Zur Vereinfachungsregelung in Fällen, in denen im Zeitpunkt der Zahlung der Abschlagsrechnung bereits feststeht, dass der spätere Leistungsbezug einem anderen Steuersatz unterliegen wird, vgl. Tz. I.6.3.
Die Vorsteuerbeträge sind in der Zeile 53 der Umsatzsteuer-Voranmeldung 2020 bzw. in der Zeile 55 der Umsatzsteuer-Voranmeldung 2021 (Vordruckmuster USt 1 A - ELSTER) für den maßgeblichen Voranmeldungszeitraum bzw. Zeile 122 der Umsatzsteuererklärung für das Kalenderjahr 2020 bzw. 2021 (Vordruckmuster USt 2 A - ELSTER) geltend zu machen. Wurden Vorsteuerbeträge aus geleisteten Anzahlungen bereits abgezogen, kann bei Leistungsbezug nur der Differenzbetrag zwischen dem Steuerausweis laut Schlussrechnung und der bereits aus den Anzahlungsrechnungen abgezogenen Vorsteuer geltend gemacht werden.

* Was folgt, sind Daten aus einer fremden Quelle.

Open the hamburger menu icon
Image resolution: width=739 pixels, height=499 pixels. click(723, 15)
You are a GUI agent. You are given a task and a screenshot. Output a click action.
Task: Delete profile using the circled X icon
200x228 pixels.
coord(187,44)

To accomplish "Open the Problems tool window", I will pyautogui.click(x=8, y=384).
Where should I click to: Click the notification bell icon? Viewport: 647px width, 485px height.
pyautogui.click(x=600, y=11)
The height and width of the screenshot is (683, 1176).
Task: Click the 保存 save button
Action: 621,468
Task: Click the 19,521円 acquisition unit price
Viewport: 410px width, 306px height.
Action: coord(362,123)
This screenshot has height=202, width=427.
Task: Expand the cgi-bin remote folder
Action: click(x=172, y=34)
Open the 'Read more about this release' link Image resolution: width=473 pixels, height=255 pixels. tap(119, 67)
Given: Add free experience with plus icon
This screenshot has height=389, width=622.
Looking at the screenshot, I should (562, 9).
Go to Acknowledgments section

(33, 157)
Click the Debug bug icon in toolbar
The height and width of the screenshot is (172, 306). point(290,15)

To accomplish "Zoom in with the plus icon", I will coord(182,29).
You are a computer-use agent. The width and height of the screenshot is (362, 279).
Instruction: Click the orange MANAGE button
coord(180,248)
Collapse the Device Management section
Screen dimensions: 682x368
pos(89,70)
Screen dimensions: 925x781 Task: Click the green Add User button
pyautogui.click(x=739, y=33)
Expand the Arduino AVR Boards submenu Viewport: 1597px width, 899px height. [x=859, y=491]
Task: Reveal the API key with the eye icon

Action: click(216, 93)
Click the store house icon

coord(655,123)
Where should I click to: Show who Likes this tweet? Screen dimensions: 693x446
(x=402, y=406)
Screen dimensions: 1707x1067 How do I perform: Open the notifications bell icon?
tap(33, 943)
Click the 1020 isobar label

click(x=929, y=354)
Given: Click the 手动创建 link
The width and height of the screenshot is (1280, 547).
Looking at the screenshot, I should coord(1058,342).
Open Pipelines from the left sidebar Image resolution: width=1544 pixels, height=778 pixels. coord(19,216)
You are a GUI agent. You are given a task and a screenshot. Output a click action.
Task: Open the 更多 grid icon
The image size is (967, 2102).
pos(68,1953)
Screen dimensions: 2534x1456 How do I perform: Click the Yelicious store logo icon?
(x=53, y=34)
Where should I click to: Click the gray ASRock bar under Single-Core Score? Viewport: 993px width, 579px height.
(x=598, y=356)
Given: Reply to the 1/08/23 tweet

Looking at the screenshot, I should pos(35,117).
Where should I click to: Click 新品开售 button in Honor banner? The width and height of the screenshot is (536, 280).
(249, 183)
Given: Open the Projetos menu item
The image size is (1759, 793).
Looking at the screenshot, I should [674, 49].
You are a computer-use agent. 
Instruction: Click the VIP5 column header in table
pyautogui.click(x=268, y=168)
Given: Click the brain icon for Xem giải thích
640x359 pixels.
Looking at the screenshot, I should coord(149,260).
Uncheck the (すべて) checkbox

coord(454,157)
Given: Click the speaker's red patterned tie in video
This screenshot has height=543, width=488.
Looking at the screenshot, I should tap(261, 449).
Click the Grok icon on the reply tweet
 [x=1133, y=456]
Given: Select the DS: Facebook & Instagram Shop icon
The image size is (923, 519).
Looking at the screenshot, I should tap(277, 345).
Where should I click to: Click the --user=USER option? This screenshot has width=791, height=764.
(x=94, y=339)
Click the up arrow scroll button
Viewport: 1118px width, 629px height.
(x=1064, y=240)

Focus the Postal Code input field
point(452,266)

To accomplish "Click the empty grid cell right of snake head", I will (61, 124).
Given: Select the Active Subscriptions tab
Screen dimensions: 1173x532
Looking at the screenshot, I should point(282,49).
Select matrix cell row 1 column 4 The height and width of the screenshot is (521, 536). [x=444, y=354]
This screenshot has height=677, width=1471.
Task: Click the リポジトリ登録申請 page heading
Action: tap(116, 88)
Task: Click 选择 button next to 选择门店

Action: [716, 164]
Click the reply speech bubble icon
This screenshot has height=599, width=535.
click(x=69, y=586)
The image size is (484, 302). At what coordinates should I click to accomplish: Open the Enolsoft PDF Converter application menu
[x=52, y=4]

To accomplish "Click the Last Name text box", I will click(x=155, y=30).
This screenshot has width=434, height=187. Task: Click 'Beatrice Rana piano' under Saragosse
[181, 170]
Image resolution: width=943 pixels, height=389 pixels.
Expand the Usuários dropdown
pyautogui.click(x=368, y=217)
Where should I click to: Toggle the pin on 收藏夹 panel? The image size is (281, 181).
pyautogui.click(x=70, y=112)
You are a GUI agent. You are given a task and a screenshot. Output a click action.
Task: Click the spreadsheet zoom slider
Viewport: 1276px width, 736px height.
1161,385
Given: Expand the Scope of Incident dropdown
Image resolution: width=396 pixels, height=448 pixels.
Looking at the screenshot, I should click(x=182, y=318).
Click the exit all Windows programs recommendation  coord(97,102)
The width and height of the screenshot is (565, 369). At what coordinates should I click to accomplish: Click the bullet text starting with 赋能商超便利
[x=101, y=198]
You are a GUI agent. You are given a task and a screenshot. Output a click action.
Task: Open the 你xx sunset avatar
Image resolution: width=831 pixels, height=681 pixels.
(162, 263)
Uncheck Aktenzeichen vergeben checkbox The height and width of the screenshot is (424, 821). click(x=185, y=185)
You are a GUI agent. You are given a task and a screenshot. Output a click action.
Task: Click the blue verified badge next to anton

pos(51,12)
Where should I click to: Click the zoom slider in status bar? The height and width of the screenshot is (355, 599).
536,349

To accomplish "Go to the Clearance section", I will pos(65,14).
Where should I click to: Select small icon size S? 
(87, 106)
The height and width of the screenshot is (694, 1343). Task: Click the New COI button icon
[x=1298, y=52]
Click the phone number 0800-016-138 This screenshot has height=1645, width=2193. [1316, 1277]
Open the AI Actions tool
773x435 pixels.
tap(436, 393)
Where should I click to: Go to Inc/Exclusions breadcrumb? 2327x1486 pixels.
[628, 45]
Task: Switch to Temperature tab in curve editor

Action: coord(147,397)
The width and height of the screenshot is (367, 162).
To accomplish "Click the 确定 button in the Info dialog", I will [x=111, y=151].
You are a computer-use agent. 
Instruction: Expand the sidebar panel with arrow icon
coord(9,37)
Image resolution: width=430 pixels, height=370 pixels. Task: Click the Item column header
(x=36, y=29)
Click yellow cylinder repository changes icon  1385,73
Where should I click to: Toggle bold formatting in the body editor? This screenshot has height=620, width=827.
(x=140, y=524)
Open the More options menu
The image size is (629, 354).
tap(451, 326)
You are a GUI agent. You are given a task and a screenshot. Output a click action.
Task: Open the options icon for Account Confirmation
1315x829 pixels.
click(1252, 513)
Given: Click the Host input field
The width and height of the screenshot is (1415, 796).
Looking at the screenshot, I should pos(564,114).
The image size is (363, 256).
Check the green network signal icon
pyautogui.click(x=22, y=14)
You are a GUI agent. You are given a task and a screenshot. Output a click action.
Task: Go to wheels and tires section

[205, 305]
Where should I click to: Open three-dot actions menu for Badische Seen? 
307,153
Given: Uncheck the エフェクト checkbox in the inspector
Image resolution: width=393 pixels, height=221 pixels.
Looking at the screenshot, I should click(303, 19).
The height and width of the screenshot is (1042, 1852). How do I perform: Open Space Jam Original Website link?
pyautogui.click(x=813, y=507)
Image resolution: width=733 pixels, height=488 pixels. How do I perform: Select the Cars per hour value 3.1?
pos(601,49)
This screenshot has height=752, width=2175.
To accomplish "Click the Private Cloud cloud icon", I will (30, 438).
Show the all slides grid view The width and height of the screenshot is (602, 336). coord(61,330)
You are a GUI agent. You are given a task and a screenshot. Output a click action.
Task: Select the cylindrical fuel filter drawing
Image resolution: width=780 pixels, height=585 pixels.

Vorausrechnungen sind Rechnungen, in denen vor Ausführung der Leistung oder Teilleistung das gesamte Entgelt und die darauf entfallende Steuer insgesamt gesondert ausgewiesen werden. Zusätzliche Rechnungen über Anzahlungen entfallen.
Auch bei der Erteilung von Vorausrechnungen entsteht die Umsatzsteuer bereits mit Ablauf des Voranmeldungszeitraums, in dem das Entgelt vor Ausführung der Leistung vereinnahmt wird (§ 13 Abs. 1 Nr. 1 Buchstabe a, § 13b Abs. 4 Satz 2 Umsatzsteuergesetz). Daher gelten die Ausführungen in Tz. I.6 grundsätzlich entsprechend mit der Ausnahme, dass bei einer Vorausrechnung stets eine Rechnungsberichtigung erfolgen muss, wenn in der Vorausrechnung ein anderer als der bei Leistungserbringung geltende Steuersatz ausgewiesen ist.
Zu den Folgen eines unzutreffenden Steuerausweises vgl. Tz. I.5.